I am troubleshooting query performance issues when running large queries against an AWS Redshift cluster. The majority of the time is spent transferring the data over the network and processing the data in the application. I am not concerned with the amount of time it takes the Redshift cluster to execute the query and start returning data.
I am trying to devise a test where I can measure and quantify the maximum throughput of the Redshift cluster over the AWS network to the EC2 instance I'm testing on. I want to discard the result set as quickly as possible as to not add any additional overhead.
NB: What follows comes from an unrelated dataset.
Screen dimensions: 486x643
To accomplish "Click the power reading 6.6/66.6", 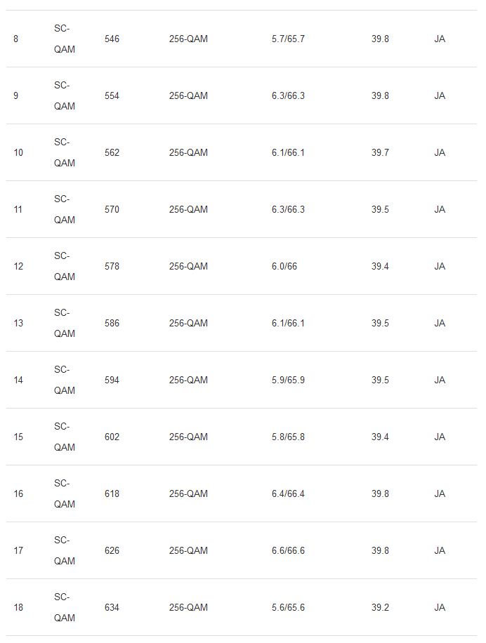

The end result will be to compare the maximum throughput of the cluster and network, to the performance I am seeing in the application processing the data. Ultimately, this will allow me to better understand where my bottlenecks are and what maximum target I can achieve from Redshift.
I already know that the end to end processing speed of the data (33MB/s) seems well below the network and Redshift potential. I want to quantify the upper limit of that throughput.
Is there a mechanism or tool through which to do this? I can use Windows or Linux to do this. I would prefer to use an ODBC connection to closely simulate the application and existing driver. Or any other method for which to measure what I am asking about?
I've considered jMeter, but I'm not sure this is the most direct and simplest approach. I also tried using SQL Server Import and Export Wizard, but it's really stinking slow and clearly not pushing the network or cluster and it also has additional overhead to save the data to disk.